Wie kann es überhaupt gelingen, zu vergeben, sich zu versöhnen? Am Ende des heutigen Evangeliums steht ein Satz, den Sie alle kennen: „Wo zwei oder drei in meinem Namen versammelt sind, da bin ich mitten unter ihnen.“
Ich habe diesen Satz für mich neu verstanden. Wenn ich mit dem anderen rede, um einen Streit zu klären – und wenn ich mich mit dem anderen „im Namen Jesu“ versammle, dann ist Jesus mitten unter uns. Ein Gespräch im Namen, im Geiste Jesu, da wo er mitten unter uns ist, ist geprägt vom Geist der Versöhnung und der Vergebung. Mit seinem Wort: „Wo zwei oder drei in meinem Namen versammelt sind, da bin ich mitten unter ihnen“, sagt Jesus uns zu, dass wir nicht allein in ein solches Gespräch mit dem anderen gehen. Jesus geht mit und ist mitten unter uns. Mit diesem Bewusstsein mag ein versöhnendes Gespräch vielleicht leichter gelingen.
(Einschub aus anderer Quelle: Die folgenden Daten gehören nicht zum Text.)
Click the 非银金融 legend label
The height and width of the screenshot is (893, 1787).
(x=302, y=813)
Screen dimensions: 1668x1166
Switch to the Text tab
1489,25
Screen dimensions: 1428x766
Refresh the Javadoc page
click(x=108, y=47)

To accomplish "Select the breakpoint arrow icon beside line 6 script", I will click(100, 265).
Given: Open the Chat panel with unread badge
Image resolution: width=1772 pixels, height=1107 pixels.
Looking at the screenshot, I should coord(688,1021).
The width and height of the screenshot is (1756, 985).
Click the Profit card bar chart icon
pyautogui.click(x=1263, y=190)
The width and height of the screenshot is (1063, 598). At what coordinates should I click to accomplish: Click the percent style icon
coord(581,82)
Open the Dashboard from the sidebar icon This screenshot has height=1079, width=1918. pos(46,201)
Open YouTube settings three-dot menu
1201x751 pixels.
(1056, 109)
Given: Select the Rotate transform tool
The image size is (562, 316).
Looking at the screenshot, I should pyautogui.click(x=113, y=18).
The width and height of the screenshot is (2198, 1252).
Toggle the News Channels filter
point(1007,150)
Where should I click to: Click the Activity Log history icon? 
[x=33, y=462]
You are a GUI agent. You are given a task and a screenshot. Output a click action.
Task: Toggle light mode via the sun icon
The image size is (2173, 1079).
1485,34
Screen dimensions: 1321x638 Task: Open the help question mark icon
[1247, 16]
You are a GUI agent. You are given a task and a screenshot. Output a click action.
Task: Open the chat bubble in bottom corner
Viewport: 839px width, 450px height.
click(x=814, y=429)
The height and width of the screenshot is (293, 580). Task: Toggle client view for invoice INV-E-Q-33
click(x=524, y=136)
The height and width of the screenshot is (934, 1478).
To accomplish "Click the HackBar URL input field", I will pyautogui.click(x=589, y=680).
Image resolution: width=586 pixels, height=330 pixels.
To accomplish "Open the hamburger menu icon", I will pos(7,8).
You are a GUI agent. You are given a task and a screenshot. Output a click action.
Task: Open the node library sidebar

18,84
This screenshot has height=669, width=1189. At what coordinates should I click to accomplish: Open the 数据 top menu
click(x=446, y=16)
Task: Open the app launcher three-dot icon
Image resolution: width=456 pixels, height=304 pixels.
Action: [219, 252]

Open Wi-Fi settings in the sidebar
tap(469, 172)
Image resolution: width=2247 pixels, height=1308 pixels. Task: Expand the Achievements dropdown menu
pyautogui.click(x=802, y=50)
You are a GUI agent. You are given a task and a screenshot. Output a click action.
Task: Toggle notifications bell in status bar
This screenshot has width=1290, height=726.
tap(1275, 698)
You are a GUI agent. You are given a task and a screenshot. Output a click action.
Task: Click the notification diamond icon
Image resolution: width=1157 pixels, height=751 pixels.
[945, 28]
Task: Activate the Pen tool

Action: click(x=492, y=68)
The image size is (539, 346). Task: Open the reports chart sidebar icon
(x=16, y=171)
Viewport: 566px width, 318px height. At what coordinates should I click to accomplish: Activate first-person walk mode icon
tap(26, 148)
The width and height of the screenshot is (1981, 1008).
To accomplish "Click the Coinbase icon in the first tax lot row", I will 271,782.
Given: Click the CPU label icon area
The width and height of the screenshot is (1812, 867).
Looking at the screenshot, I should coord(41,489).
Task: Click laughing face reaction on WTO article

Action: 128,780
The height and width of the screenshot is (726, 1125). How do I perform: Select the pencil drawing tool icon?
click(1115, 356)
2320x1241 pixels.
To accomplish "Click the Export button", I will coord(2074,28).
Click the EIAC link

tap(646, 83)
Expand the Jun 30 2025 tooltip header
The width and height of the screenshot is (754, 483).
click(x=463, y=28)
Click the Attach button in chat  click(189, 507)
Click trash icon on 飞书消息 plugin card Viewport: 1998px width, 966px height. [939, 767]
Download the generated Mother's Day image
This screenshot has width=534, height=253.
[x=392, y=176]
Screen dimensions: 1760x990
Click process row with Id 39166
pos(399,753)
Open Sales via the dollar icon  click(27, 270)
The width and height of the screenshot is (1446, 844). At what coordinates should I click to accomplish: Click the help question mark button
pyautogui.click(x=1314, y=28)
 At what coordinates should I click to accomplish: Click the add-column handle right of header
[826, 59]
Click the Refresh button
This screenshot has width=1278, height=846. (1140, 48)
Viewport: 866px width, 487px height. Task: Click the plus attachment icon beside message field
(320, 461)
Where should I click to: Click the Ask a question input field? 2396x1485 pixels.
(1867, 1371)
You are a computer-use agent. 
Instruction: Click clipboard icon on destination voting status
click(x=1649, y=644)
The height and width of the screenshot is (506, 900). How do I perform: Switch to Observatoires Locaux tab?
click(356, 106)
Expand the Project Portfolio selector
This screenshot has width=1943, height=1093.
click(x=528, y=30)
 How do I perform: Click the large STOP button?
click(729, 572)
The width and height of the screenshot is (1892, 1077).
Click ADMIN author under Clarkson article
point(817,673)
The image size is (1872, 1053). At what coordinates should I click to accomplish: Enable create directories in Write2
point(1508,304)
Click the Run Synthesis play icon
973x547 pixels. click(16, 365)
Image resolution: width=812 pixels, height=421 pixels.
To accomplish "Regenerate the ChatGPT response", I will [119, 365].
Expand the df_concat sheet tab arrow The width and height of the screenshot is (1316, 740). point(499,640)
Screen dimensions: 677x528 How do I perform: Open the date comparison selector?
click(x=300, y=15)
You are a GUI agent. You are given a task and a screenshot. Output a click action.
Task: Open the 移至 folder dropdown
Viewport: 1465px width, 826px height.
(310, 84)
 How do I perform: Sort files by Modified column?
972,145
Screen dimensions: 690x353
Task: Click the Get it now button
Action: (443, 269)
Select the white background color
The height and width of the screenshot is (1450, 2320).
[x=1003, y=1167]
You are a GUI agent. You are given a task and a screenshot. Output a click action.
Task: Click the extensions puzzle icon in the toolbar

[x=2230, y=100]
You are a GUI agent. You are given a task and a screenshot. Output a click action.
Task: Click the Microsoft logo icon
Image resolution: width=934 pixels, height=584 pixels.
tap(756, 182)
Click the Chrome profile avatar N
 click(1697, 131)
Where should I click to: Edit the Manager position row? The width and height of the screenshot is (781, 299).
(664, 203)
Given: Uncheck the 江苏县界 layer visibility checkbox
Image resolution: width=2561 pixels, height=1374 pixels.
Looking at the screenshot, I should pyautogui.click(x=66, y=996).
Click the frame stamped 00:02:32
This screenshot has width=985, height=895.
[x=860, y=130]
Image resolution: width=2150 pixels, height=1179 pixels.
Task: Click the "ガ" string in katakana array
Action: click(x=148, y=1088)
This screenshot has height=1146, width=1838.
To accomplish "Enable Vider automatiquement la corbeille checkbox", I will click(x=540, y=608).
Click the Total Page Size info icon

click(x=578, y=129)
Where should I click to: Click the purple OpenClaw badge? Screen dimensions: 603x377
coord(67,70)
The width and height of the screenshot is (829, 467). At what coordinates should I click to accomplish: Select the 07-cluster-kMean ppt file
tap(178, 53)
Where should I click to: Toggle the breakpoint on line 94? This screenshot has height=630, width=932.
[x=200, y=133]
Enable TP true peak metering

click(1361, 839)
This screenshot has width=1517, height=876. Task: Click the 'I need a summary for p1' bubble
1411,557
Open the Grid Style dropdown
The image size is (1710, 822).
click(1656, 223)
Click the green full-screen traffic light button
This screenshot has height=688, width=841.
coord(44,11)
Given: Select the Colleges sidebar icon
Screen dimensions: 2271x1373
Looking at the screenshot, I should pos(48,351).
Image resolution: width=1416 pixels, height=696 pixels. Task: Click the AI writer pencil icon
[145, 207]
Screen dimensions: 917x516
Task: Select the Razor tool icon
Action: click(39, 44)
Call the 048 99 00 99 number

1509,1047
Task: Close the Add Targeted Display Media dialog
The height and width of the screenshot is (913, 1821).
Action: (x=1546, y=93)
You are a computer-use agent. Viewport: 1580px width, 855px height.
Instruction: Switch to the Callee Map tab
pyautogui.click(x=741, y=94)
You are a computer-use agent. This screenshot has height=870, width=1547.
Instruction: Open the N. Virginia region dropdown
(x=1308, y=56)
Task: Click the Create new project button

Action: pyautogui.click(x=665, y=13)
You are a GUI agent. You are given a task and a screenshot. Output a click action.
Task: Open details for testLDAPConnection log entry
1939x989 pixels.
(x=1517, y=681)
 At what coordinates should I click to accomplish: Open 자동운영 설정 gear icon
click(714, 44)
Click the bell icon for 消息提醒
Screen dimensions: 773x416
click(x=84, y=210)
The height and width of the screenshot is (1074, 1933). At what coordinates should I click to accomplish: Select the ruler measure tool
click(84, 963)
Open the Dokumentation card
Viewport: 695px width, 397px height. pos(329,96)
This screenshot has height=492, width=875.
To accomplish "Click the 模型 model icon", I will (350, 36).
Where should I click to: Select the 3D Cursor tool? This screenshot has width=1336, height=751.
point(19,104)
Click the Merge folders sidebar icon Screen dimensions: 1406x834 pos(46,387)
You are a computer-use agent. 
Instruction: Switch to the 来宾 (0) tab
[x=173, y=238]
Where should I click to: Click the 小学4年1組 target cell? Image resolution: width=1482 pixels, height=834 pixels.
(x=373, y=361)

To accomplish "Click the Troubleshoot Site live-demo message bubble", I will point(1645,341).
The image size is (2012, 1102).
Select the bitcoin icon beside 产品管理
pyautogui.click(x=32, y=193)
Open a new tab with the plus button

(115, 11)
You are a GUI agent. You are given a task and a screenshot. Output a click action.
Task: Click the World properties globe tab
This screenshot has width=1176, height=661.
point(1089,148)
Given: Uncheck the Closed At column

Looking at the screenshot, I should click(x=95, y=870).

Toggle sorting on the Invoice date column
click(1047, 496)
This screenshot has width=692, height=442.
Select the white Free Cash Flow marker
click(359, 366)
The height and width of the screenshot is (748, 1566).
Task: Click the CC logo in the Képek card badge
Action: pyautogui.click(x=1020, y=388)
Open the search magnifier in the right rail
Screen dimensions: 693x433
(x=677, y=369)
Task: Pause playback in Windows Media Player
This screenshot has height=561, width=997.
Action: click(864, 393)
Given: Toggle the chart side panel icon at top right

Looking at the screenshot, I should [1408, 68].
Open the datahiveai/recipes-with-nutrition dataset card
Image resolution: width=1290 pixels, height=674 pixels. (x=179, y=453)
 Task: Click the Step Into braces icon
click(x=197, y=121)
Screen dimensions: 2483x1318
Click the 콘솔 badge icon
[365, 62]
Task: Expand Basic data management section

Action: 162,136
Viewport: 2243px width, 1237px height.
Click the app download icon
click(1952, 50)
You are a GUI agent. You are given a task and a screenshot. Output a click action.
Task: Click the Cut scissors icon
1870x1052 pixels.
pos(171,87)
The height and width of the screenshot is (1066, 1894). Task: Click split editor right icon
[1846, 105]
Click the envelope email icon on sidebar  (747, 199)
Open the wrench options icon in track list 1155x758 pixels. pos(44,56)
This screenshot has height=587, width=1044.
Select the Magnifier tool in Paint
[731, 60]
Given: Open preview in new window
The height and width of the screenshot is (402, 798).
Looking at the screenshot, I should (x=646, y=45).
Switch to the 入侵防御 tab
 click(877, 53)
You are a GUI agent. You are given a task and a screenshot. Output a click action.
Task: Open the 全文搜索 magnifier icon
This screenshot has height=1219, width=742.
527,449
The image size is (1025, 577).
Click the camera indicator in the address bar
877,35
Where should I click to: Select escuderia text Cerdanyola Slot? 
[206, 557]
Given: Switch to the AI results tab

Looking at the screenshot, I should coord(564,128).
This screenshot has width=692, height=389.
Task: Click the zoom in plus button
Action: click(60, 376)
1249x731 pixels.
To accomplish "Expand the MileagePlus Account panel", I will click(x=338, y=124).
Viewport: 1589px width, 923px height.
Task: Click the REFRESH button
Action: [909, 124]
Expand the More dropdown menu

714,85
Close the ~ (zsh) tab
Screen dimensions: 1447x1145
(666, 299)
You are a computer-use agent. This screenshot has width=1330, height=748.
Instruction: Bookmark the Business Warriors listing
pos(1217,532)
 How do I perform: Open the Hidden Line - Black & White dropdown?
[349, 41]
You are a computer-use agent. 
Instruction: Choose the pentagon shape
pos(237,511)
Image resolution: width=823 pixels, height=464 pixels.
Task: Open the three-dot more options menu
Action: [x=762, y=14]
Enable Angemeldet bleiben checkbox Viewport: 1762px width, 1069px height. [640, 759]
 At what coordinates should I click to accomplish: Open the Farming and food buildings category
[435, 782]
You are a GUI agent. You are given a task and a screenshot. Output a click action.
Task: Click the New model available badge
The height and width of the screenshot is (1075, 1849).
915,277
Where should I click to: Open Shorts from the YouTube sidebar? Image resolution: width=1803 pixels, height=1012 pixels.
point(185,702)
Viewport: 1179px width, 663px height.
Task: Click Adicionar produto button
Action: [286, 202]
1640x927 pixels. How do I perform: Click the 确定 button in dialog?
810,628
Ich hoffe und wünsche uns, dass Vergebung und Versöhnung unter den Menschen immer wieder möglich wird. Versöhnung und Vergebung setzen Einsicht voraus. Einsicht aber auch bei mir selbst, da wo ich mich schuldig gemacht habe. Darum können wir Gott immer wieder um Einsicht bitten, dass wir alle auf Vergebung angewiesen sind, um Vergebung von Gott und auch untereinander. Wenn wir im Vaterunser beten: „Vergib uns unsere Schuld, wie auch wir vergeben unseren Schuldigern“ – wünsche ich uns, dass wir zur Einsicht in unsere eigene Schuld fähig werden und bereit sind, aufeinander zuzugehen und bereit zu Vergebung und Versöhnung sind – auch wenn das nicht immer ein leichter Weg ist.